I arrive at Therapist #5's office sweating, having just self-flagellated myself by running for 45 minutes in the hot California sun.

"Oh," she says. "Did you just come from a run? That is such amazing self-care! Way to be kind to yourself! Good for you!"

Clearly this therapist has somehow never encountered eating disorders, body dysmorphia, or compulsive exercise. Doesn't she know anything? I don't run to be kind to myself. I run because I'm terrified. I imagine a relationship with this therapist in which she co-signs all my bullshit. I'd probably be dead in three months. Thanks, but I can do that myself.
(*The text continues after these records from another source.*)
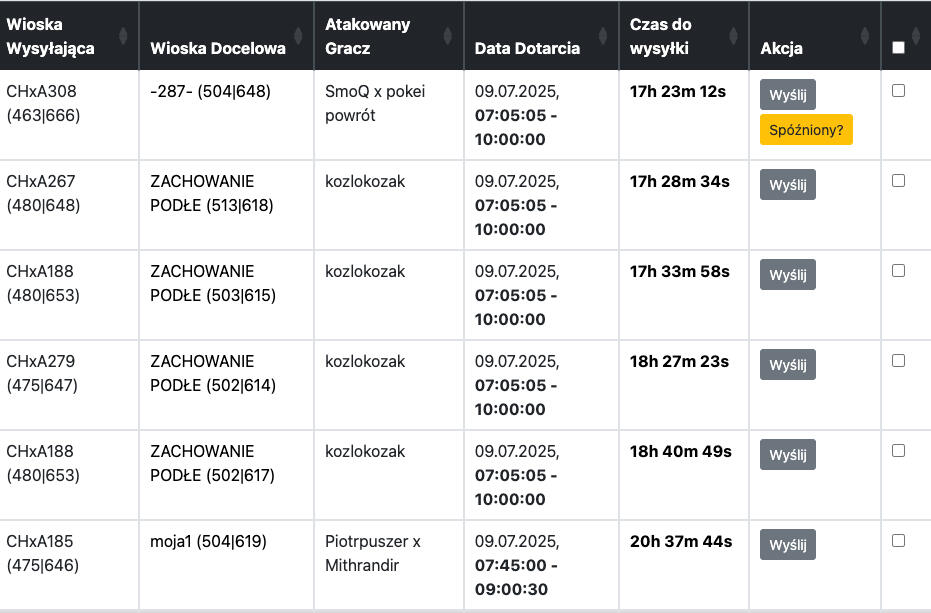931x613 pixels.
Task: Click the Data Dotarcia column header
Action: click(527, 48)
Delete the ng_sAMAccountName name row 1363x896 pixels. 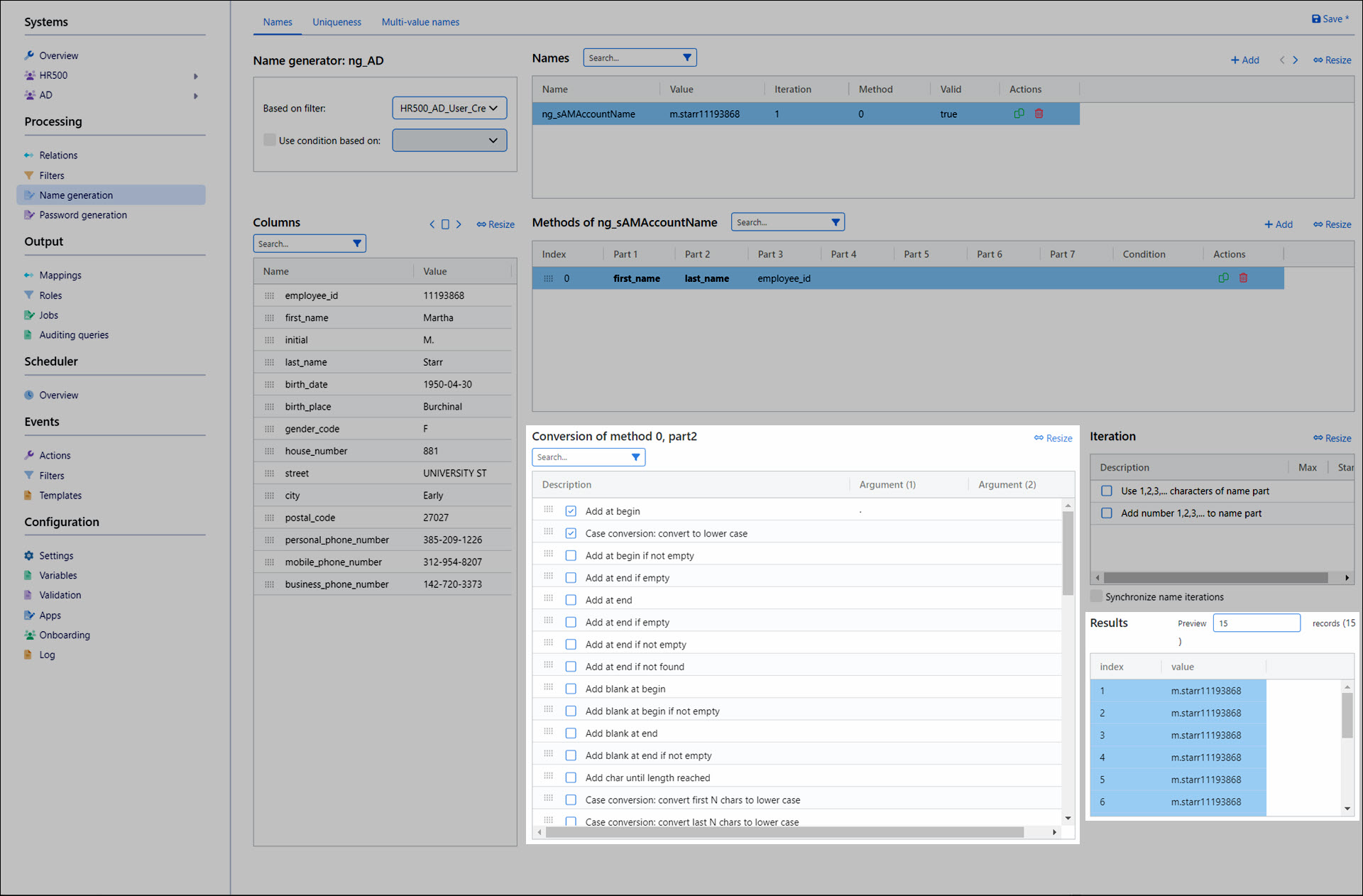pos(1039,114)
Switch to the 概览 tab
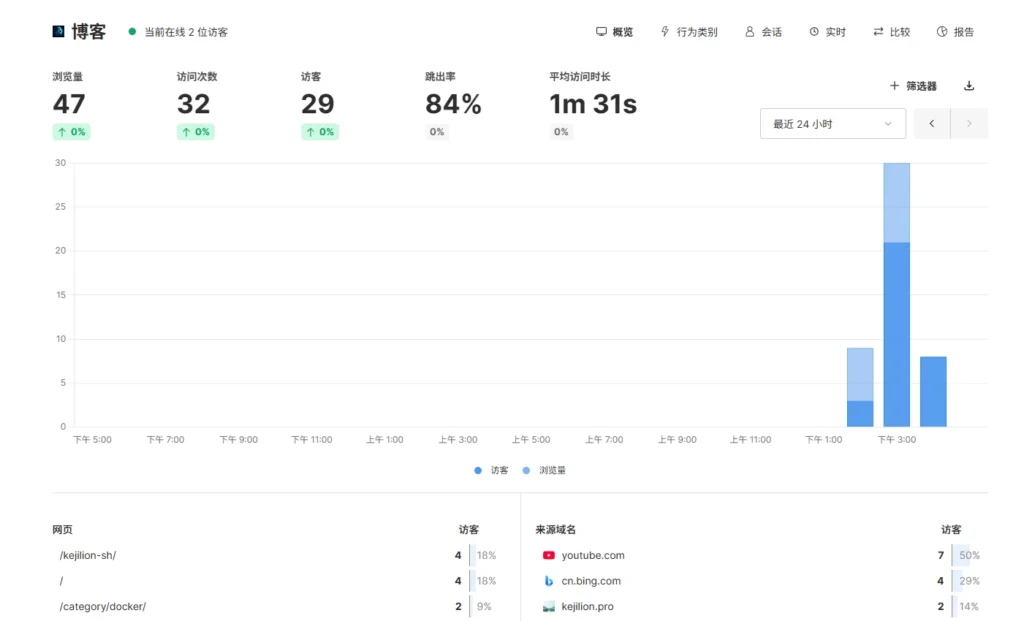Screen dimensions: 1024x621 click(x=614, y=32)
Then, out of nowhere the It Girl therapist contacts me. It's like she senses all my dates—how popular I am—and now she wants a piece! But I wonder if it is too late for us to begin a real romance. How special can she be? In a sea of 50-minute appointments, all the therapists start to blend together. It's depressing, actually. I'd like to believe my therapist has special powers. But when I see how many of them there are, they just become a crowd of humans. It reminds me that no one knows the answer any more than I do.

What's also illuminating is how never-ending the therapeutic road can be. Like, I always start therapy with the hope of accomplishing a particular goal. Things begin so tangibly. But is there ever really an end? I could do a different kind of work with a different kind of therapist every day and there would probably never be a terminus. Where am I trying to get?

I suppose the end is not really the point. I guess you never get to that mystical place where everything is OK forever. It's always the hope when starting a new relationship that I am finally on my way—that this is it this time! But whether in love or therapy, it's annoying that no one else can fix me.